Le CA du MBAM plaide pour une trêve dans le débat

Le CA du Musée des beaux-arts de Montréal a mis fin, en juillet, au contrat de l’ex-directrice générale et conservatrice en chef Nathalie Bondil. Une décision fort médiatisée, qui continue de soulever les passions.
ValÉrian Mazataud Le Devoir Le CA du Musée des beaux-arts de Montréal a mis fin, en juillet, au contrat de l’ex-directrice générale et conservatrice en chef Nathalie Bondil. Une décision fort médiatisée, qui continue de soulever les passions.

Les membres du conseil d’administration du Musée des beaux-arts de Montréal signent une lettre demandant à « tous ceux et toutes celles participant au débat de faire preuve de sagesse ». Et d’attendre le rapport de l’expert mandaté par la ministre de la Culture et des Communications Nathalie Roy afin de faire le point sur les événements récents qui ne cessent de faire des vagues.

C’est ce rapport qui permettra de tourner « une fois pour toutes la page sur cette situation malheureuse pour le Musée et ses employés », écrivent-ils.

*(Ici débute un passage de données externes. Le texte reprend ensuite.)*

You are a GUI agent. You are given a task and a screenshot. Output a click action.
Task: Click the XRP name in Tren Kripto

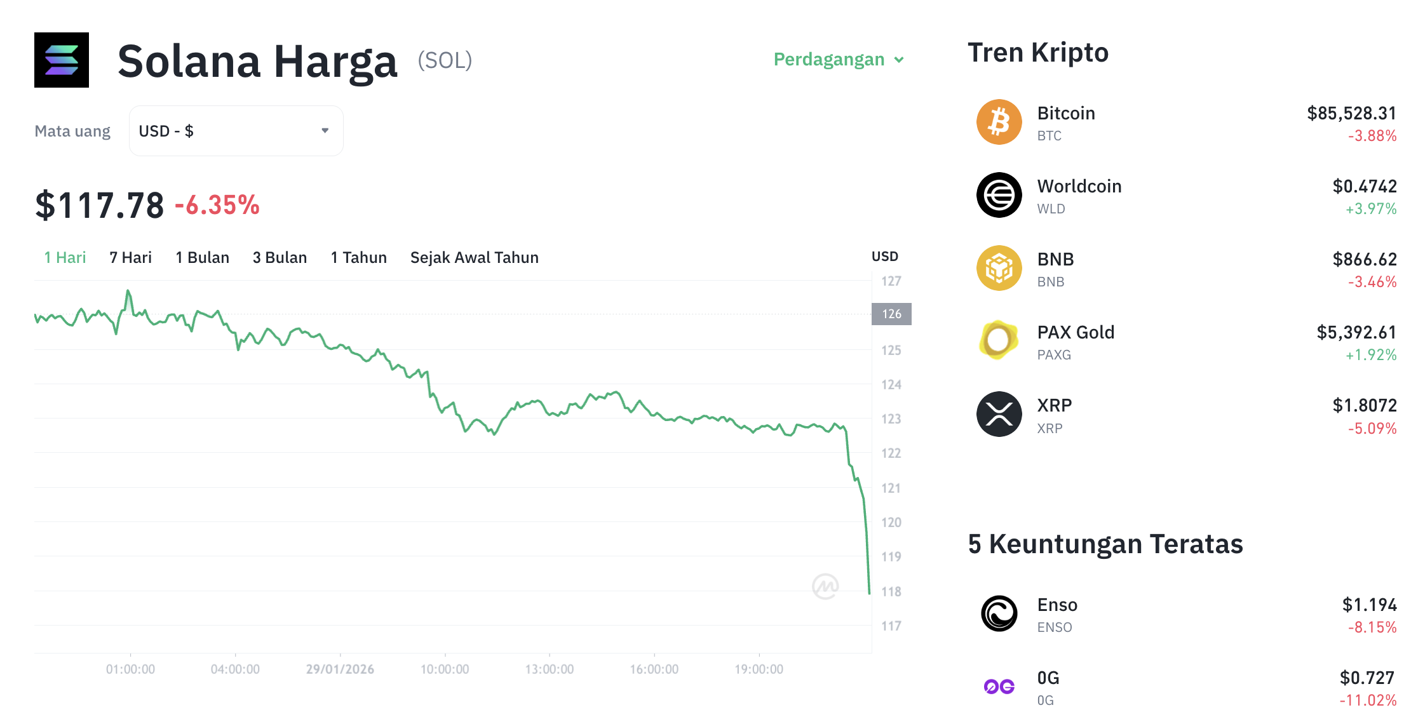(1055, 405)
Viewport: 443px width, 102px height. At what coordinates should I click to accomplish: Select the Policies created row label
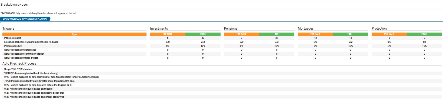(x=13, y=38)
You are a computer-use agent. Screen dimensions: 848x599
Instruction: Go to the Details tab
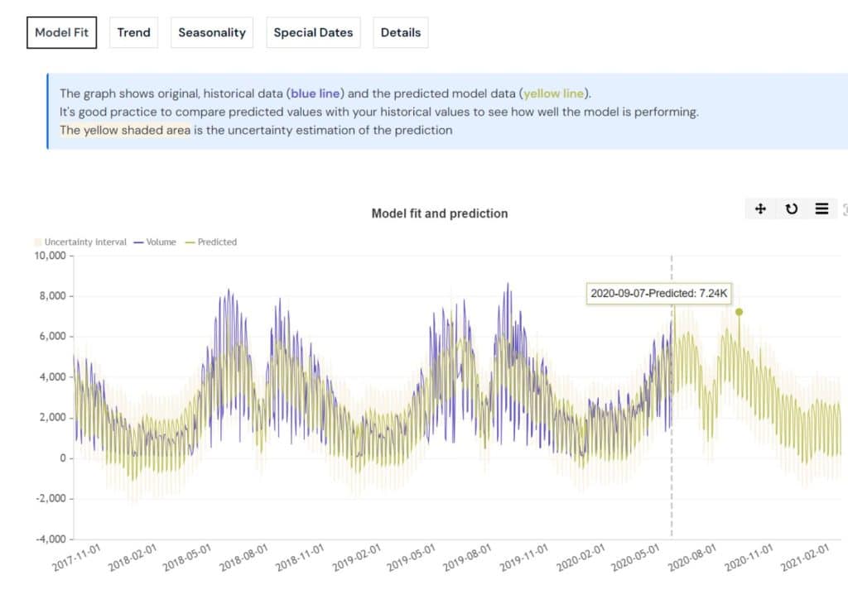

Porté par les vice-présidents Roger Fournelle et Michaela Sheaf, le texte réfute notamment la récente sortie de monsieur Joe Battat, présenté comme le « membre dissident du conseil ». Le collectionneur et hommes d’affaires, seul membre du CA à avoir voté contre le congédiement de Nathalie Bondil, confiait mercredi au Devoir que « Mme Bondil n’est pas une personne parfaite, mais on aurait pu travailler avec elle pour résoudre un à un les problèmes ». Ses collègues estiment pour leur part que, par ses propos, M. Battat a « manqué à son devoir de réserve ».

Congédiement

La vingtaine de signataires répètent ici que « les membres du conseil d’administration savaient ce qu’ils faisaient » en mettant fin, en juillet, au contrat de l’ex-directrice générale et conservatrice en chef Nathalie Bondil. Une décision fort médiatisée qui continue de soulever les passions.

Ils s’élèvent également contre ceux et celles qui nient qu’il régnait autrefois, selon eux, un climat qu’ils qualifient de malsain. Soulignant que le Musée avait de « graves problèmes de gestion », ils apostrophent aussi le président du comité de placements, MBAM, membre du comité de gouvernance et administrateur de la Fondation MBAM, monsieur Michel Nadeau.

Ce dernier a, lui aussi, fait paraître, le 25 août, une lettre ouverte dans laquelle il affirmait que le conseil préconisait une microgestion. Il s’opposait également au processus d’embauche de la nouvelle directrice de conservations, Mary Dailey Desmarais.

Le conseil affirme ici, lui, que M. Nadeau aurait pourtant félicité le président Michel de la Chenelière « pour la qualité du processus menant » à ladite embauche.

En somme, cette nouvelle missive rappelle sensiblement la lettre ouverte qu’ont fait paraître le 11 août dernier une centaine d’employés et d’ex-employés du Musée. Ce texte collectif faisait état d’une ambiance nouvelle entre les murs de l’institution, depuis les changements dans la direction.

Ces employés se désolaient notamment que tant de points de vue paraissent sur la question, adoptés par des personnes extérieures ne sachant pas « ce qui s’était véritablement passé au sein du musée ».

Trois semaines après les premières transformations, ils se réjouissaient d’un « nouvel élan », ainsi que d’un « nouvel esprit de collaboration et de respect des idées, sans harcèlement ni intimidation. « Pour nous, la page est tournée », concluaient-ils.

Le Musée des beaux-arts a confirmé que les membres de conseil ne souhaitent pas s’exprimer davantage à ce propos.